The electronic version of this article is the complete one and can be found online at: http://www.biomedcentral.com/1753-6561/3/S3/O10


Published:1 July 2009

© 2009 Mourad et al; licensee BioMed Central Ltd.

Oral presentation

Extended-spectrum β-lactamases (ESBLs) are plasmid encoded enzymes that confer resistance to β-lactam antibiotics through the hydrolysis of the β-lactam ring. ESBLs are distributed worldwide with an increasing incidence and prevalence in the Middle East due to the misuse of antibiotics and lack of coherent antimicrobial surveillance studies. The aim of study is to analyze molecularly the antimicrobial resistance mechanisms of 50 Escherichia coli and Klebsiella pneumoniae isolates from nosocomial infections in hospitalized patients in Oman.

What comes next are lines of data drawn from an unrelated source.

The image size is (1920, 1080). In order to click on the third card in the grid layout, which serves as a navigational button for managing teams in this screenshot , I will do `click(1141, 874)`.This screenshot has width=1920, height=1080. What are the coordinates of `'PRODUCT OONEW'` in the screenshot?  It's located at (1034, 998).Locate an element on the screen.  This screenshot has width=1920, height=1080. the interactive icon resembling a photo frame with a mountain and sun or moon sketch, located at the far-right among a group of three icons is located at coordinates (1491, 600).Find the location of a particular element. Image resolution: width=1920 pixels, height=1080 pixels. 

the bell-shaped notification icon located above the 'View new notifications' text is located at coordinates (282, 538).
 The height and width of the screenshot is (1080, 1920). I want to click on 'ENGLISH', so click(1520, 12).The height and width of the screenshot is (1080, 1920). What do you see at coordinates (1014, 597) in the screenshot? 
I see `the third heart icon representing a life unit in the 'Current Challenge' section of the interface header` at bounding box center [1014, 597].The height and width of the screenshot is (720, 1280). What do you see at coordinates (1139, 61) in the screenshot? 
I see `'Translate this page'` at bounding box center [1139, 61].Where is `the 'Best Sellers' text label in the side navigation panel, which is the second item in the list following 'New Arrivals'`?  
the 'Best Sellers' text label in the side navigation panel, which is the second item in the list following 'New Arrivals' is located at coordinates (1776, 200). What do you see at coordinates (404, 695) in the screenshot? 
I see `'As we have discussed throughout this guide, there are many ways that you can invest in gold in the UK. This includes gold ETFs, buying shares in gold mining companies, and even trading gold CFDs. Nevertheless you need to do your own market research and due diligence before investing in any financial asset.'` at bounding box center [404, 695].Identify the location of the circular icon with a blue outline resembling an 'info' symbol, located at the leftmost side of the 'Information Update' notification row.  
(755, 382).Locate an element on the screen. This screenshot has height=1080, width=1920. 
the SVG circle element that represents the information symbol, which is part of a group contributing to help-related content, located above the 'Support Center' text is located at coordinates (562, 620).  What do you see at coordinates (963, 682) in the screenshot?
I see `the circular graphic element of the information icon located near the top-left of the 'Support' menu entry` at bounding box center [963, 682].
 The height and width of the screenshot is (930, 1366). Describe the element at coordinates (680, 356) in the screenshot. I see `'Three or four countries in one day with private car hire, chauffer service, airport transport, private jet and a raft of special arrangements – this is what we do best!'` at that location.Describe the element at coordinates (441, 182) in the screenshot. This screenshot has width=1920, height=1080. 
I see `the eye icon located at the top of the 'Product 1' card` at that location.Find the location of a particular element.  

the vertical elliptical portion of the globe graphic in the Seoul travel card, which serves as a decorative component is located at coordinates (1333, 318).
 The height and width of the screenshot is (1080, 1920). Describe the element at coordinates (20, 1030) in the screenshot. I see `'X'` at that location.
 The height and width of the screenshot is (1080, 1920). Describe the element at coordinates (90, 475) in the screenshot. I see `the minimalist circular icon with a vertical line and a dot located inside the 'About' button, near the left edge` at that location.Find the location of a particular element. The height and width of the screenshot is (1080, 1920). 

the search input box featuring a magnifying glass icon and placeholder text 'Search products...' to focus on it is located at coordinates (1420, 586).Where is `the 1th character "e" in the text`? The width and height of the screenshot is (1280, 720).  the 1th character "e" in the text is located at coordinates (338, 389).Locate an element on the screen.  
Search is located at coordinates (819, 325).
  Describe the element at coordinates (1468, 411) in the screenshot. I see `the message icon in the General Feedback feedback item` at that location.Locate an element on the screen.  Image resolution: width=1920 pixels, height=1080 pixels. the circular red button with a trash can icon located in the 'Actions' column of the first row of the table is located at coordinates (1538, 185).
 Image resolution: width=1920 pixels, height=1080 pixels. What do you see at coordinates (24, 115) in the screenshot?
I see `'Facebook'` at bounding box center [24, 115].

Screening for antimicrobial resistance (AR) and ESBL production was carried out with the disk diffusion and E-test methods following CLSI guidelines. ESBL producers were screened for blaCTX-M, blaSHV, and blaTEM resistance markers via PCR using gene-specific primers. All amplified PCR fragments will be sequenced to determine their allelic variants. In order to demonstrate the overall genotypic variation, Pulsed-Field Gel Electrophoresis (PFGE) analyses were done separately among all E. coli and K. pneumoniae isolates. According to the AR analysis, 82% (41/50) of isolates were determined to be ESBL producing bacteria. The percentages of isolates with genetic markers for blaCTX-M, blaSHV, and blaTEM were 73%, 24%, and 68%, respectively. Preliminary PFGE analyses demonstrated high level of variation among ESBL isolates compared to non-ESBL producers. Further surveillance studies are needed to describe better the AR situation in these hospitals in Oman.